The yellow coat’s loop inside the collar is just about the exact size of the wooden knob, so Carlos has some trouble with it. He makes an attempt and gets it mostly on there, but the weight of the coat pulls it off the knob and onto the floor. My instinct is to swoop over and right this situation, grab the coat and hand it dextrously on the knob, but I wait. I wait for Carlos to try again. William’s dad says, “Good job, buddy. How about your hat now?” then he waits.

Finally, Carlos manages to get his coat hung up and I let my held breath go. The waiting really is the hardest part.

The scene reminded me of a conversation I had many years ago with my wise friend, Robin. She was one of the few people who knew the truth–that Fartbuster had had an affair and our marriage was crumbling. One day at lunchtime, I ran into Robin at the salad bar in our cafeteria and as we moved around the circle making our salads, she asked me how things were going. I told her that I wanted to wring his neck. I wanted to make a list of what he should do. I whispered that he was going to a therapist but I really wanted to know what they were talking about and if it was doing any good. I was having a teensy bit of trouble…waiting.

Robin stopped with the salad and looked me straight in the eye. “Here’s what I’ve learned from raising my boys. The worst thing you can do for someone you love is something that they are perfectly capable of doing for themselves. You gotta let them struggle with it.”

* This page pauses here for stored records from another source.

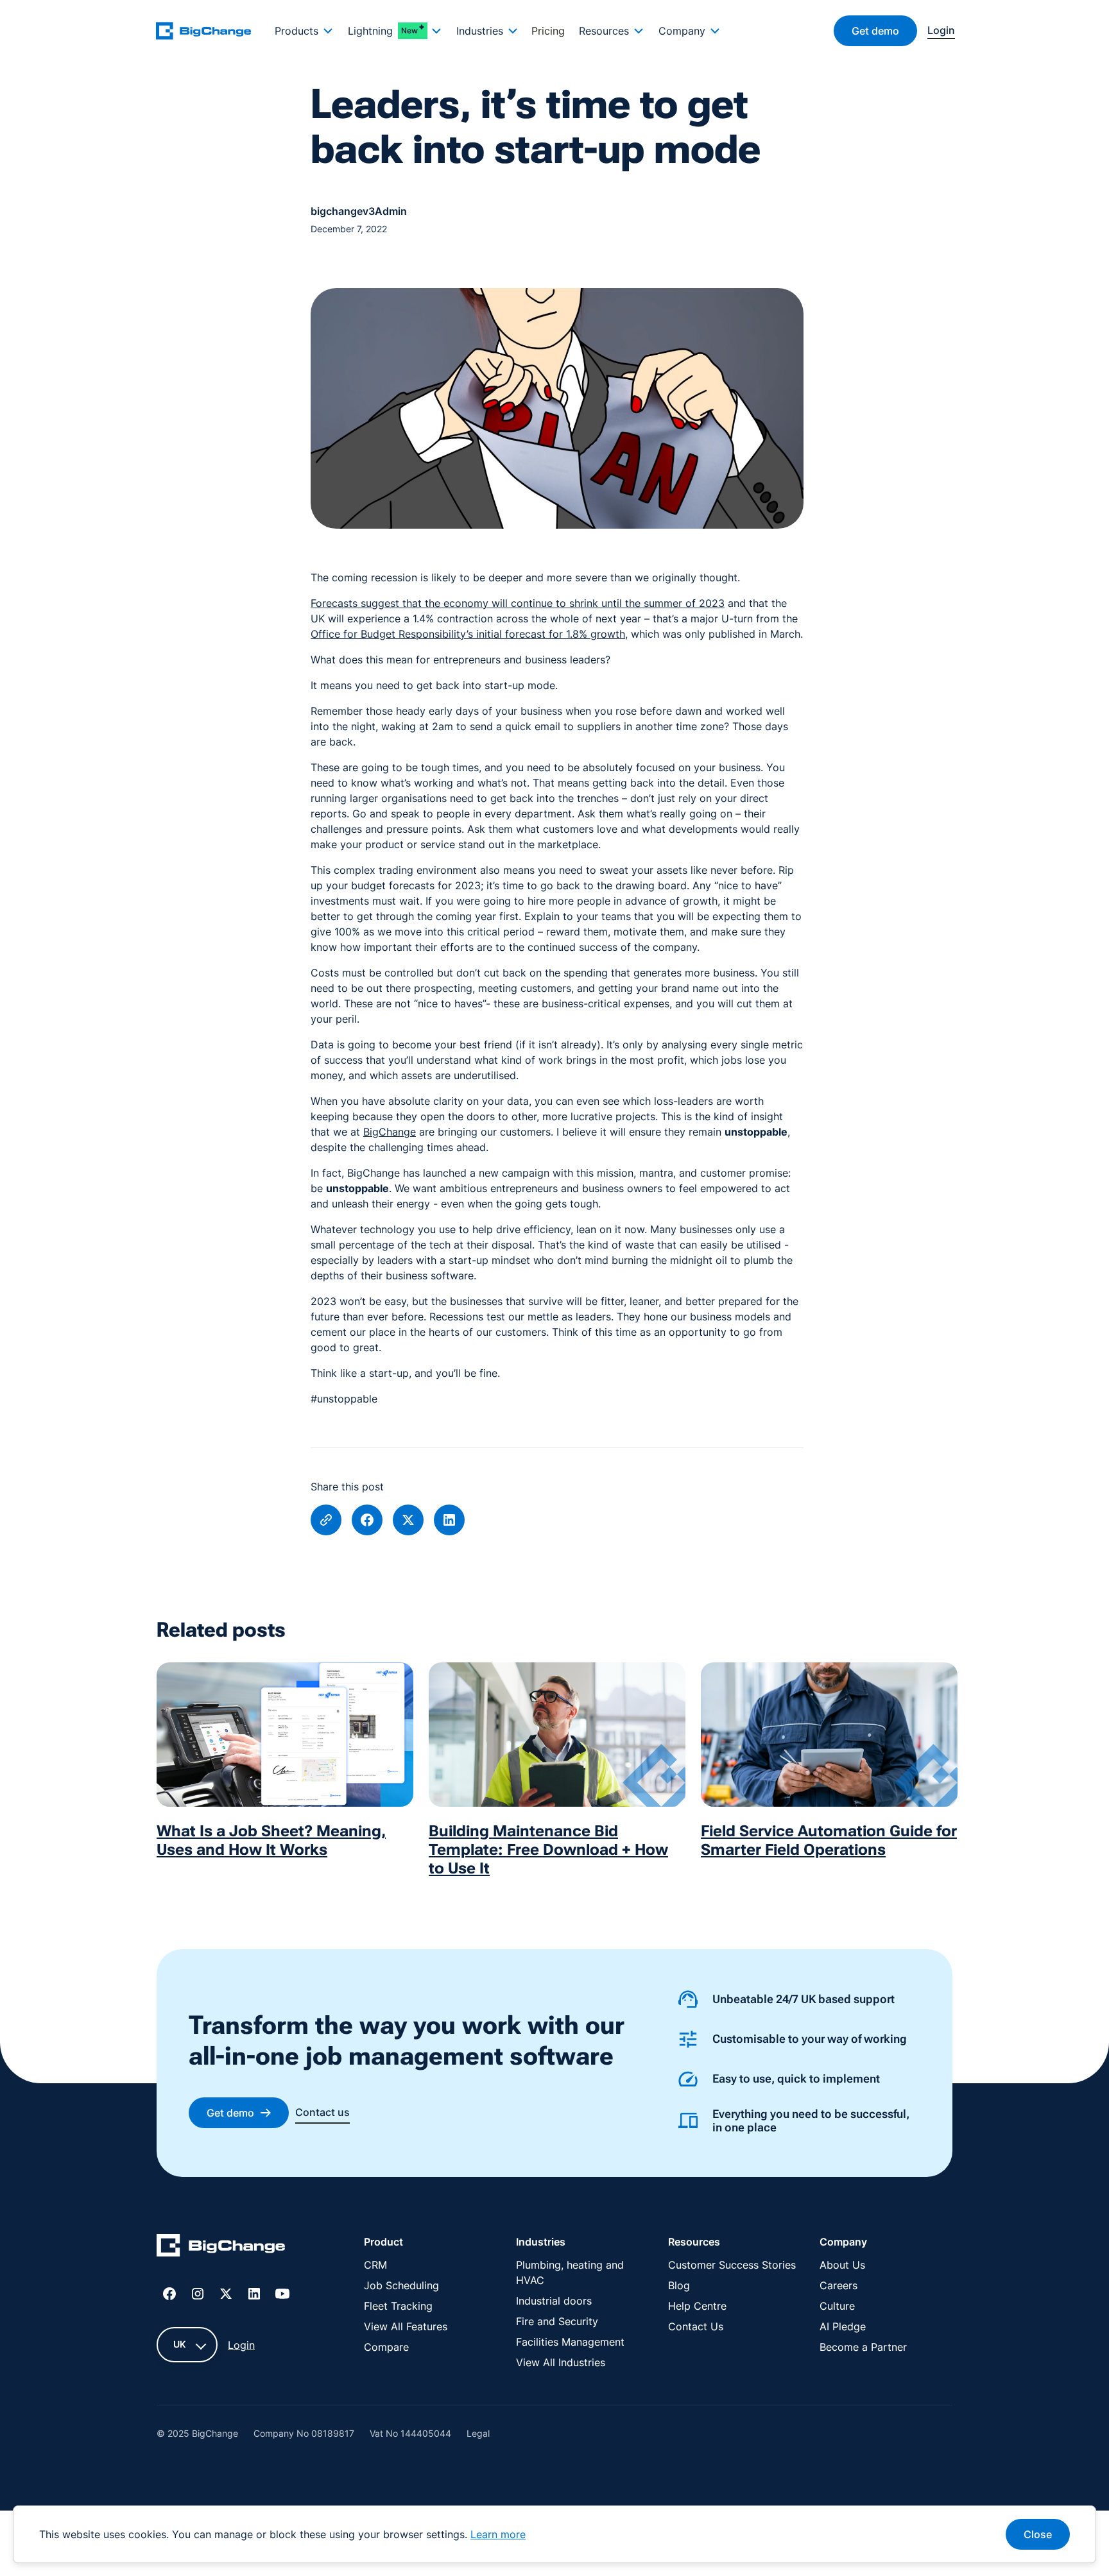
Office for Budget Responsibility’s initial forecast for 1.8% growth (468, 633)
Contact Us (695, 2326)
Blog (679, 2285)
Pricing (548, 30)
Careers (838, 2285)
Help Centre (697, 2305)
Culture (837, 2305)
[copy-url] (326, 1520)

Other people stepped around us to get to the dressing and the croutons. I whispered to Robin, “But this is my life, too. I have to sit back and wait to see what was going to happen with MY LIFE?”

“You have to let HIM fix it. Or not fix it. If you keep fixing things every time a man messes up, it just cuts his balls right off him.”

Damn if she wasn’t RIGHT. Man, woman, child, whatever–how can we ever learn if someone else is always swooping in to hang the coat or find the path or claim our mistakes? I think of this conversation so much now that I’m a parent. I have lots of time for thinking, when I’m doing all that waiting.